## What the task requires
Locate every line below that contains the word "Viewport" and copy each such line in full.
— Start of Excerpted records —
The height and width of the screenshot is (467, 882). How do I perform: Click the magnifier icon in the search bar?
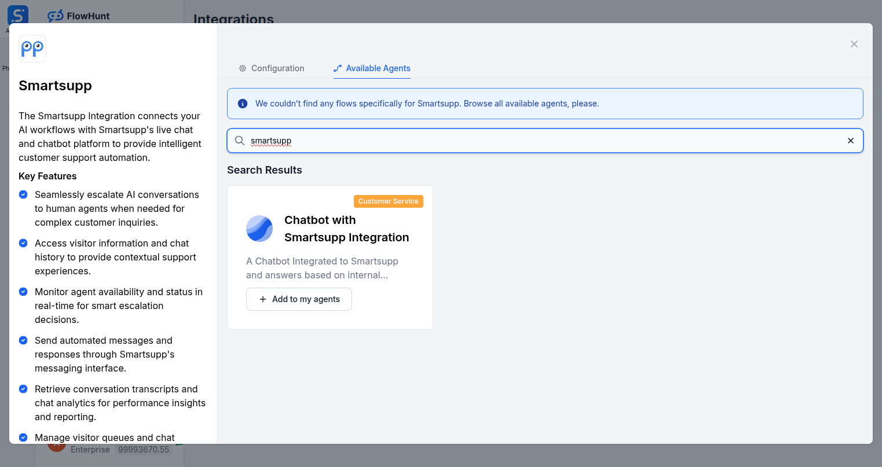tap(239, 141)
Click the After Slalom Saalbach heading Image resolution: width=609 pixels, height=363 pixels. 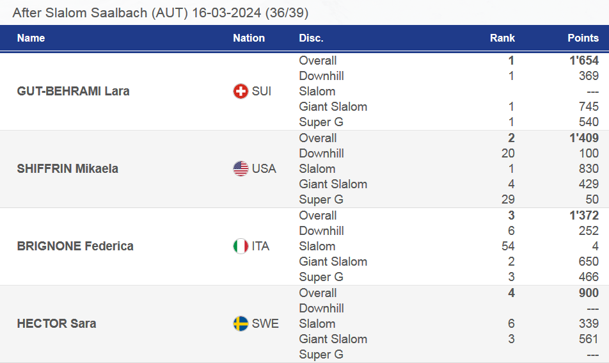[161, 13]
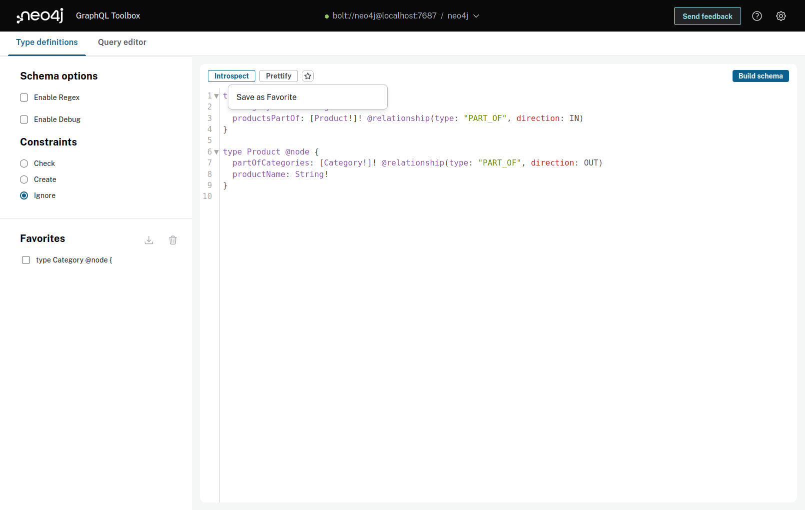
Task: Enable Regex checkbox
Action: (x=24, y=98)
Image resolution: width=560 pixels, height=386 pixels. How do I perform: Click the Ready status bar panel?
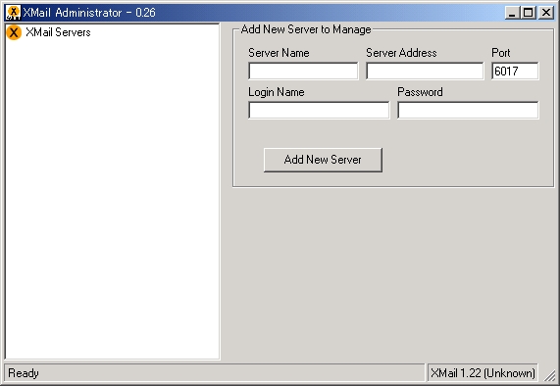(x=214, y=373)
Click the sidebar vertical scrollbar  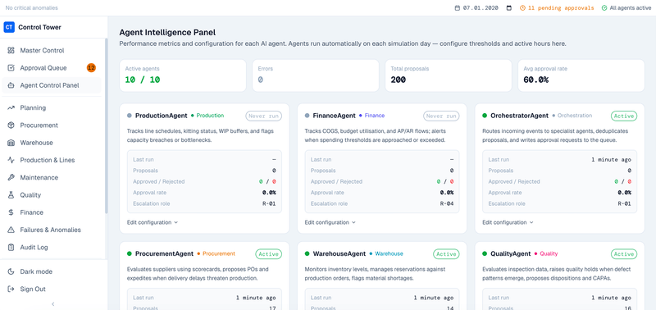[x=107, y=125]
— End of Excerpted records —
— Start of Excerpted records —
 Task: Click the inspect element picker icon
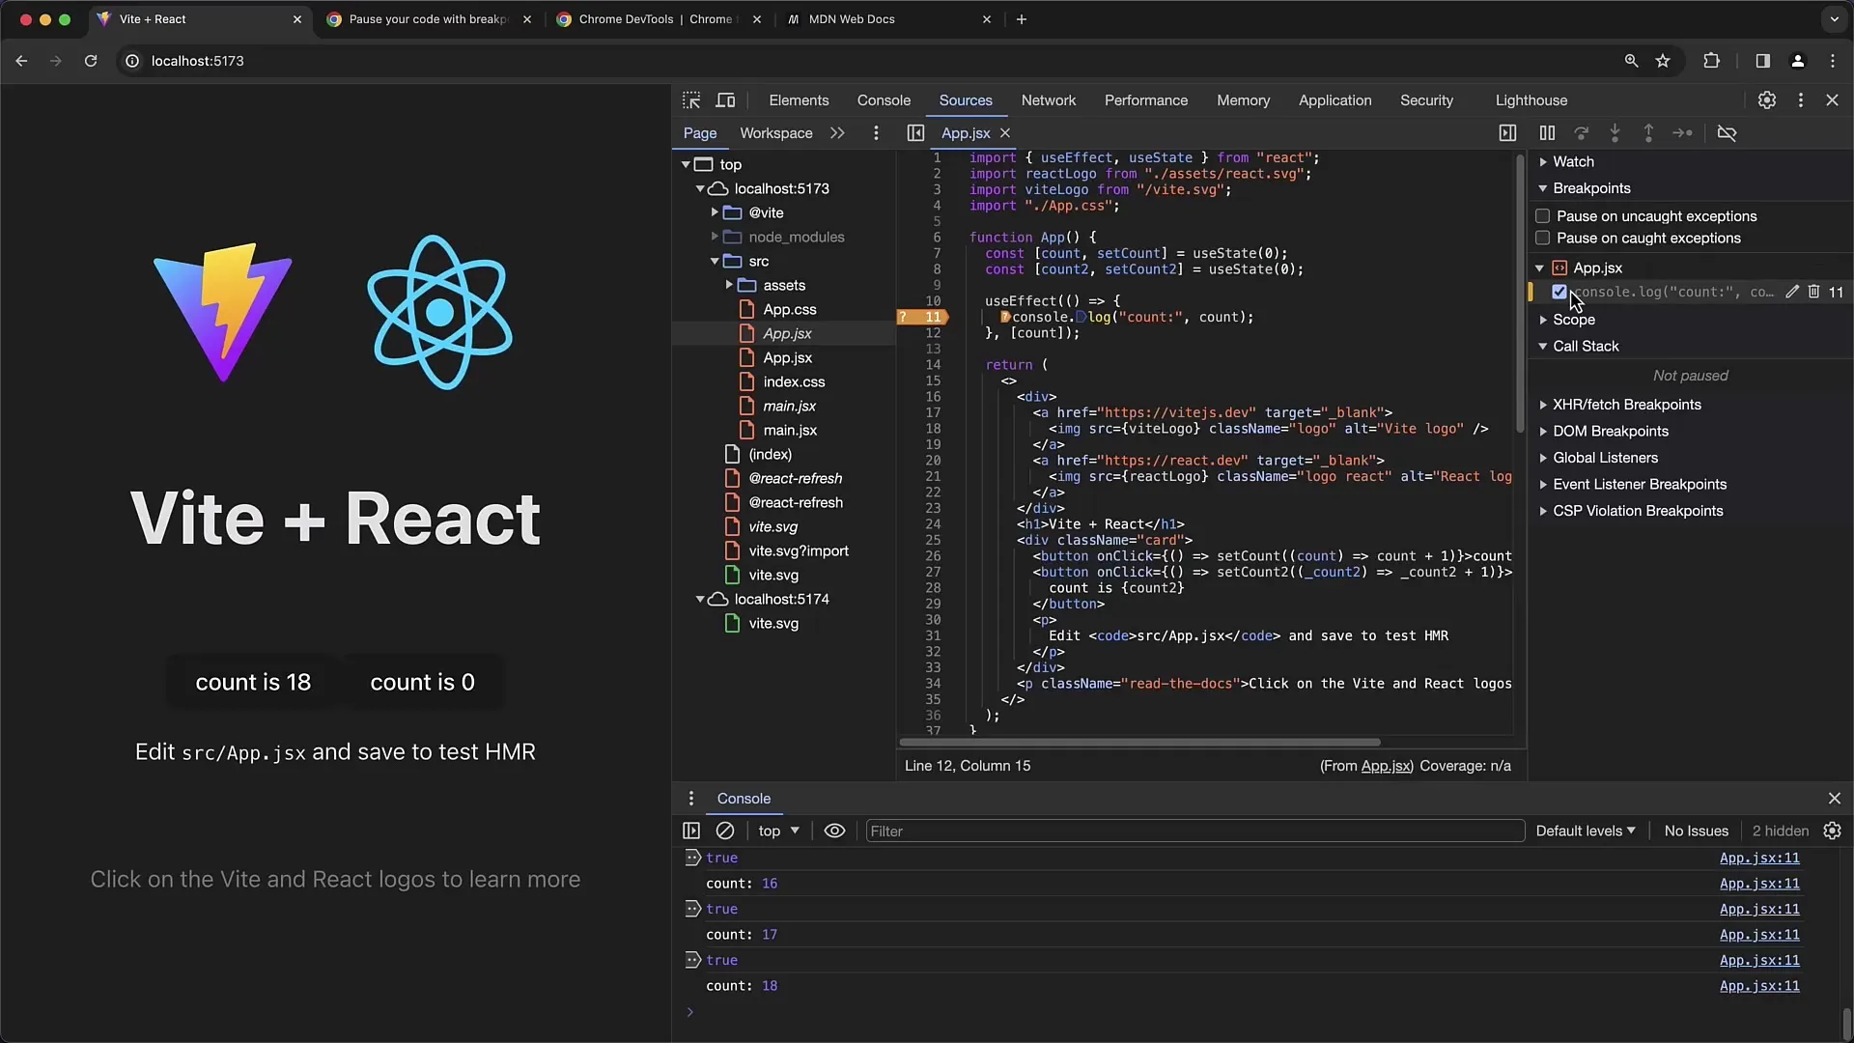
— End of Excerpted records —
— Start of Excerpted records —
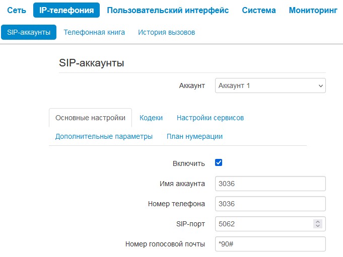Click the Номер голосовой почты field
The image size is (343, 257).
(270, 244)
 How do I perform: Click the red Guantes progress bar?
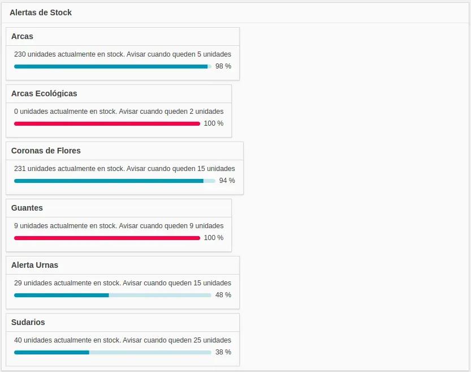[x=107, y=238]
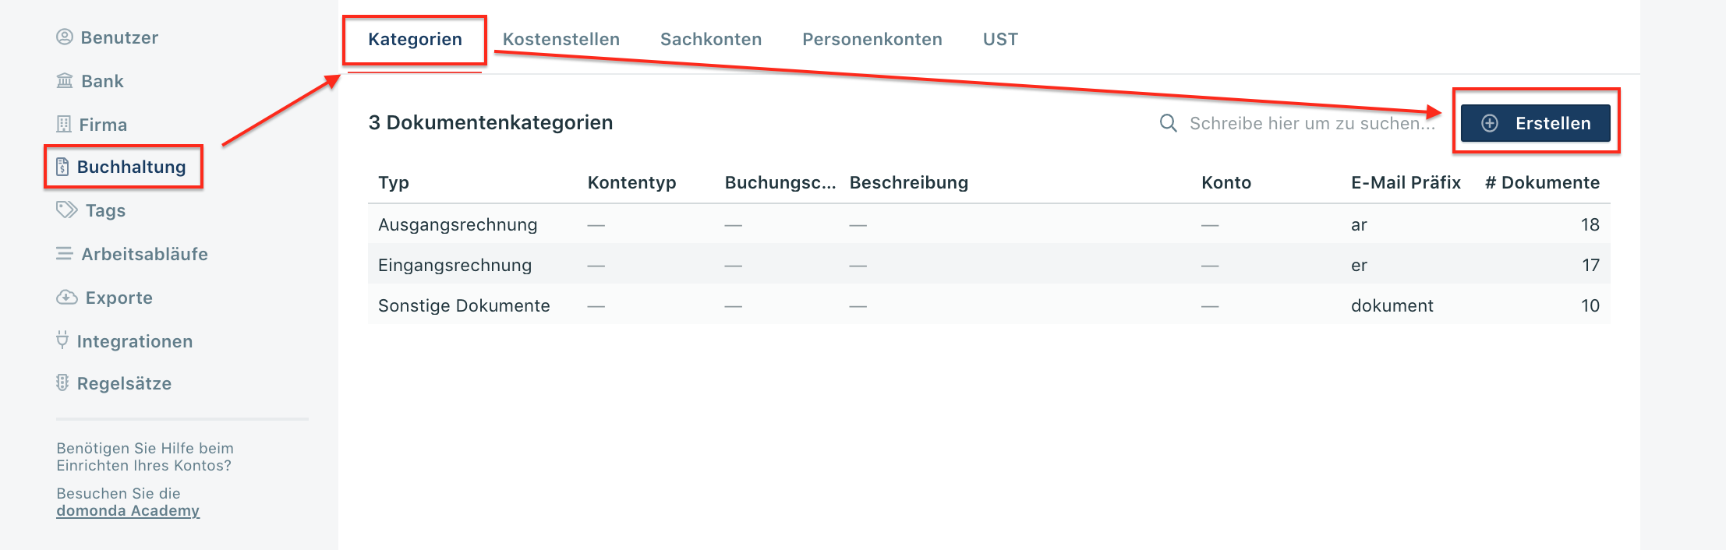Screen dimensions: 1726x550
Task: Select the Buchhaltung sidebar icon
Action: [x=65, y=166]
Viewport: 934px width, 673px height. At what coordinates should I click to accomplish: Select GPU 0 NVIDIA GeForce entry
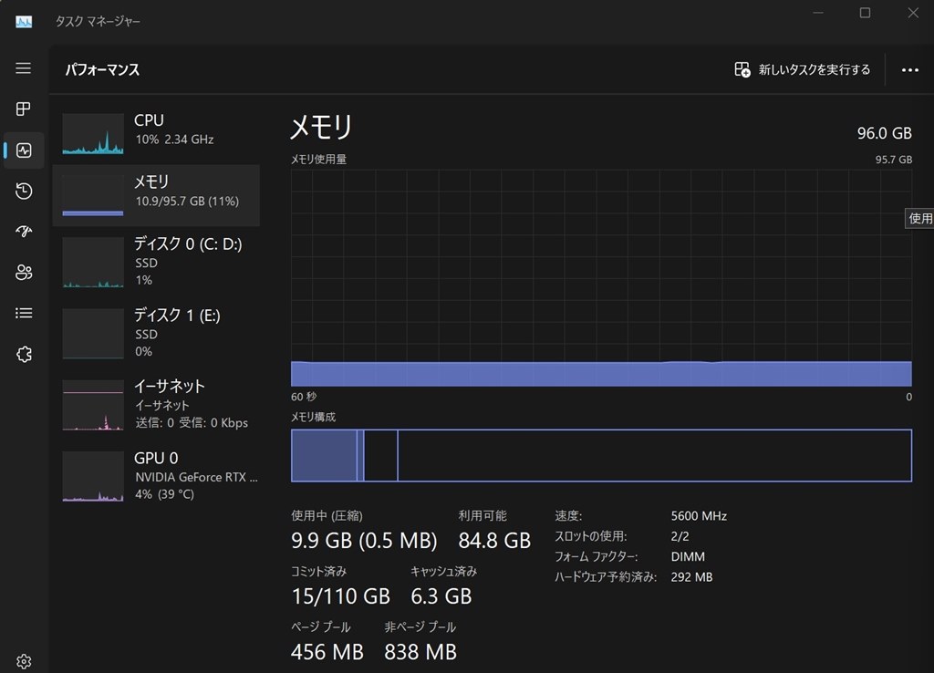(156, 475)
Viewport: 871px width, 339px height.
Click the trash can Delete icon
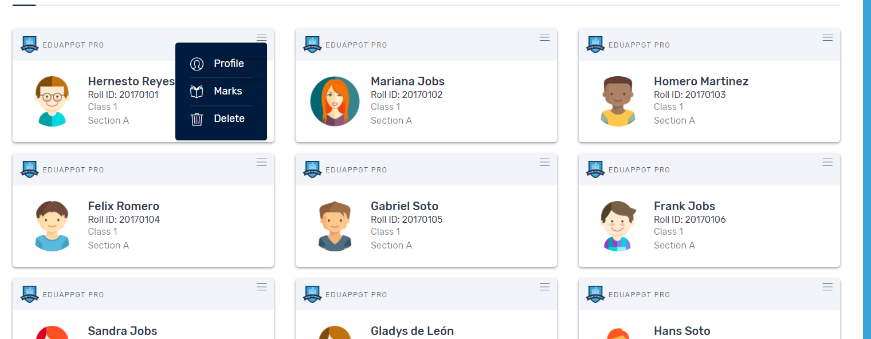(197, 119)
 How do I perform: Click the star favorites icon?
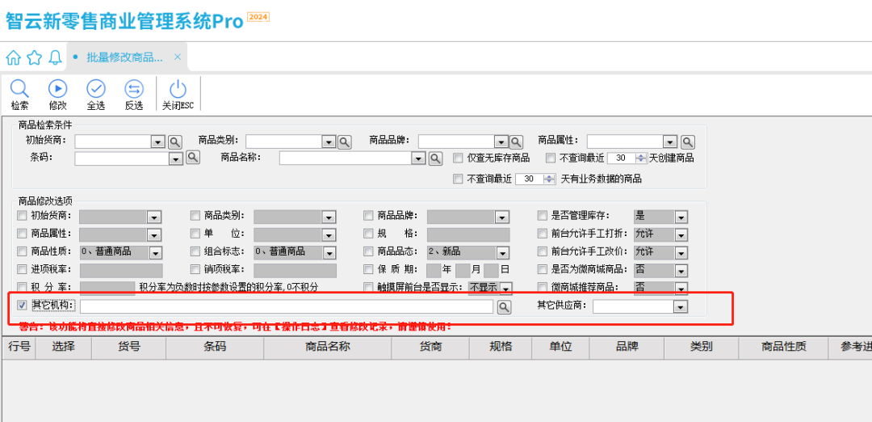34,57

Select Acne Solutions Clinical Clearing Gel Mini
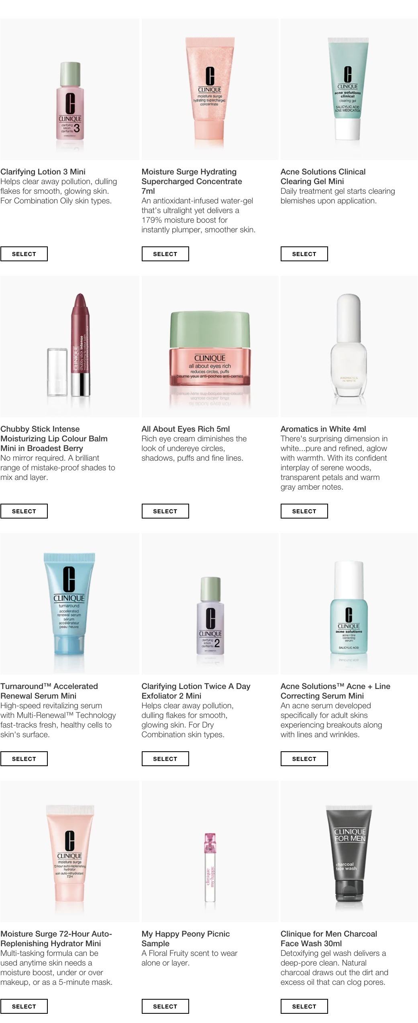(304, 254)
— End of Excerpted records —
## Written response
Viewport: 934px width, 673px height. At what coordinates should I click to accomplish: Select GPU 0 NVIDIA GeForce entry
Viewport: 871px width, 339px height.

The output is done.